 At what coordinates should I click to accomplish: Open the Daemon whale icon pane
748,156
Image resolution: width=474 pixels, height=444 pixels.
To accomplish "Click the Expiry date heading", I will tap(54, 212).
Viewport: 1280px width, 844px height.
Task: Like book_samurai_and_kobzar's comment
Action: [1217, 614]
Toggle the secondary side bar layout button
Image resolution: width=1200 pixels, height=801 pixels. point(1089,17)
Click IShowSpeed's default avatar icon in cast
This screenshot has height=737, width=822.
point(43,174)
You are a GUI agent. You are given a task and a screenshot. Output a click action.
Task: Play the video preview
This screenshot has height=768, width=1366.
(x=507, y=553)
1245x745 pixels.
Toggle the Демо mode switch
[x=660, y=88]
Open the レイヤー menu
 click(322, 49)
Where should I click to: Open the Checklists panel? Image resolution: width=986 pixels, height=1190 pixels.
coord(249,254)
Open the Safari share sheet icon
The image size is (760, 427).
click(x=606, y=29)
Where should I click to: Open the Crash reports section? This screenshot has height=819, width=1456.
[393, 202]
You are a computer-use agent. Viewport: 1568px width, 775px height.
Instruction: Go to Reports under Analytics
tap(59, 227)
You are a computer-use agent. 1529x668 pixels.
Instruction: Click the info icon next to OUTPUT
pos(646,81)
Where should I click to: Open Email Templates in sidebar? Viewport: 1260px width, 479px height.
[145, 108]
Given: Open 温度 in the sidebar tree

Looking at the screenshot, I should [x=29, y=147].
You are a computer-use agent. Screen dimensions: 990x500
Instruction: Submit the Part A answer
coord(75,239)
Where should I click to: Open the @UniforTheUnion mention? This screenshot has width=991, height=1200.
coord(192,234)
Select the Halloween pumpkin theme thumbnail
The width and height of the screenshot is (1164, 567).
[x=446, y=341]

....................

REQUIREMENT
Render each line of the data above as a numbered list, omitting any blank lines.

EXPECTED ANSWER
1.  At what coordinates should I click to accomplish: Open the Daemon whale icon pane
2. 748,156
3. Image resolution: width=474 pixels, height=444 pixels.
4. To accomplish "Click the Expiry date heading", I will tap(54, 212).
5. Viewport: 1280px width, 844px height.
6. Task: Like book_samurai_and_kobzar's comment
7. Action: [1217, 614]
8. Toggle the secondary side bar layout button
9. Image resolution: width=1200 pixels, height=801 pixels. point(1089,17)
10. Click IShowSpeed's default avatar icon in cast
11. This screenshot has height=737, width=822.
12. point(43,174)
13. You are a GUI agent. You are given a task and a screenshot. Output a click action.
14. Task: Play the video preview
15. This screenshot has height=768, width=1366.
16. (x=507, y=553)
17. 1245x745 pixels.
18. Toggle the Демо mode switch
19. [x=660, y=88]
20. Open the レイヤー menu
21.  click(322, 49)
22. Where should I click to: Open the Checklists panel? Image resolution: width=986 pixels, height=1190 pixels.
23. coord(249,254)
24. Open the Safari share sheet icon
25. The image size is (760, 427).
26. click(x=606, y=29)
27. Where should I click to: Open the Crash reports section? This screenshot has height=819, width=1456.
28. [393, 202]
29. You are a computer-use agent. Viewport: 1568px width, 775px height.
30. Instruction: Go to Reports under Analytics
31. tap(59, 227)
32. You are a computer-use agent. 1529x668 pixels.
33. Instruction: Click the info icon next to OUTPUT
34. pos(646,81)
35. Where should I click to: Open Email Templates in sidebar? Viewport: 1260px width, 479px height.
36. [145, 108]
37. Given: Open 温度 in the sidebar tree
38. Looking at the screenshot, I should [x=29, y=147].
39. You are a computer-use agent. Screen dimensions: 990x500
40. Instruction: Submit the Part A answer
41. coord(75,239)
42. Where should I click to: Open the @UniforTheUnion mention? This screenshot has width=991, height=1200.
43. coord(192,234)
44. Select the Halloween pumpkin theme thumbnail
45. The width and height of the screenshot is (1164, 567).
46. [x=446, y=341]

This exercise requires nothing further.